Saturday, June 16, 2007


It is a toss-up for me as to whether the nation's perception of our judicial system is injured more by the judge who is suing for $54 million over his lost trousers or by the Supreme Court's decision dismissing an appeal that was filed within the time period specifically allowed by a federal judge----on the grounds that it was filed too late!

In Bowles v. Russell the petitioner moved to extend the period for filing a notice of appeal. The District Court granted the motion and granted him 17 days to file, rather than the 14 days authorized by the applicable Federal Rule of Appellate Procedure. He filed within the time period prescribed by the District Court order. The Sixth Circuit dismissed the appeal on the grounds that the notice was untimely, and the Supreme Court affirmed, agreeing that, as a result of the untimely filing and despite the petitioner's reliance upon the District Court's order, the Sixth Circuit had no jurisdiction to hear the appeal.

The basis for the ruling was that the time period prescribed by Congress was "mandatory and jurisdictional". In doing so the majority chose to ignore that line of cases holding that time prescriptions are not jurisdictional, unless Congress has specifically designated them so. But even if the majority's analysis is correct, it not only failed to create an exception based upon the petitioner's reliance upon the District Court's order, but rather chose to overrule existing decisions which would have saved the appeal. I suppose that one cannot argue with the logic that if the time period is "jurisdictional" that a court cannot confer jurisdiction after it ceases to exist, and that neither"unique" nor any other kind of circumstances can confer jurisdiction that has already expired. But this case does not involve a delineation of the kinds of cases that federal courts may hear but rather a rule for processing claims in those matters over which the courts have jurisdiction.

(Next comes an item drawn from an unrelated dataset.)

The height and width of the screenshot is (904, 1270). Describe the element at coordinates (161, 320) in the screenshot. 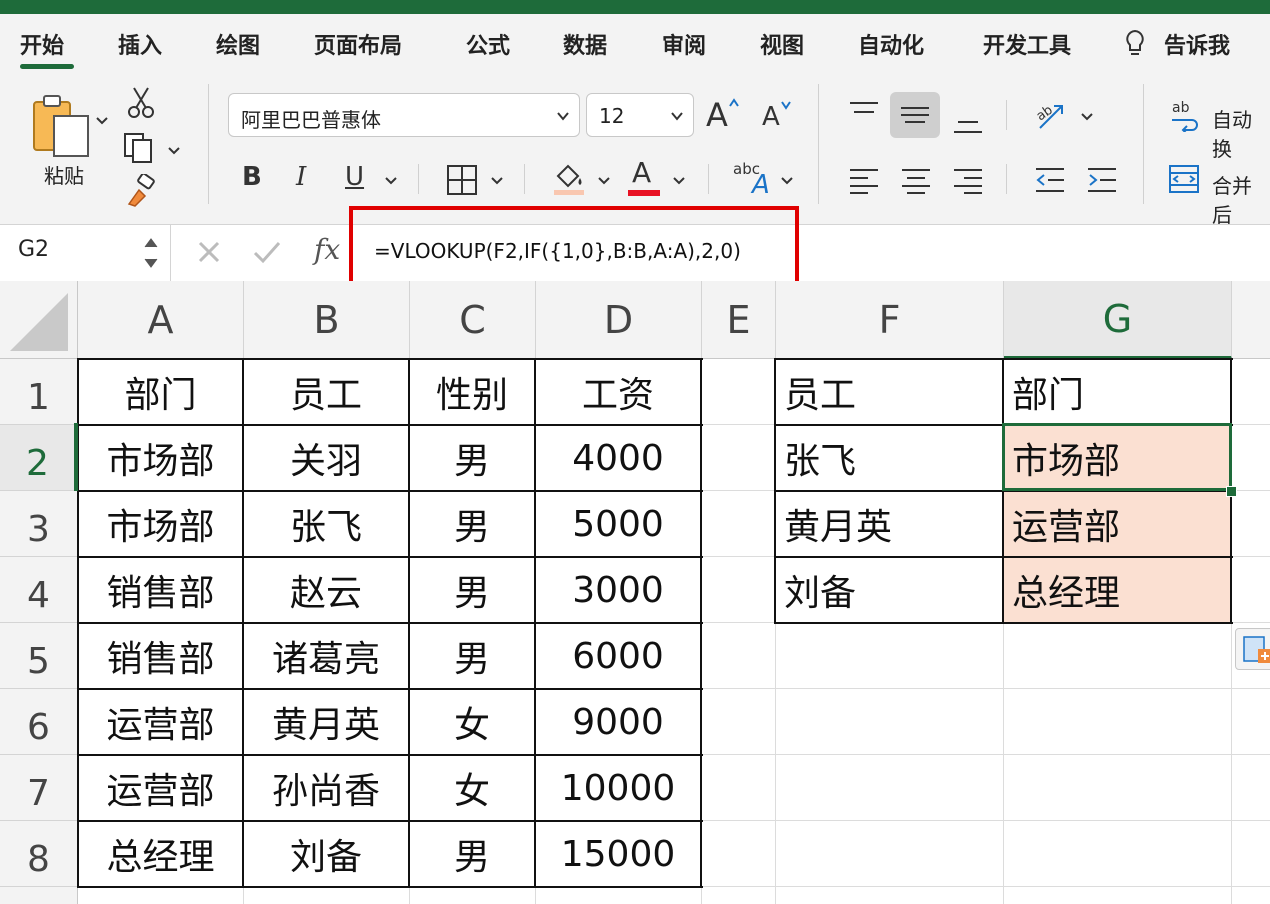

I see `column-header-a: A` at that location.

But consider these circumstances: The error was brought about solely by the court. The petitioner neither contributed to nor caused it. Actually it is inaccurate to say that the District Court extended the time to 17 days. The Court actually fixed the date by which the appeal was to be filed, and it turned out be 17 days. The mere date would not have put the petitioner or his counsel on notice unless they calculated the elapsed time. There is nothing to indicate that the notice of appeal could not or would not have been filed within the 14 day period, if the order had required it, nor is there any evidence that any party was prejudiced by the 2 day delay. No objection was made by the respondent to the extension, presumably because neither counsel noticed it.

The bottom line is we have an appeal dismissed in a murder case (notwithstanding that petitioner filed his notice of appeal in accordance with the time specifically granted him by a United States District Court) on the grounds that the Court exceeded its authority in fixing the time through no fault of the petitioner. Has strict construction replaced all sense of fairness?

1 comment:

DCA said...

A non-lawyers view--the pants case does not seem as bad, because the plaintiff comes across as a special case--and rather deranged. The only way the justice system seems at fault is allowing this to go forward, wasting everyone's time, rather than sending it off to small claims. (Is this product of the 10-dollar jury trial amendment [to show my ignorance]?).

The Supreme Court and the Sixth Circuit come off much worse, for here we have the upper reaches of the law behaving, as a collective, most pettifoggingly. Here the law does appear to be as ass.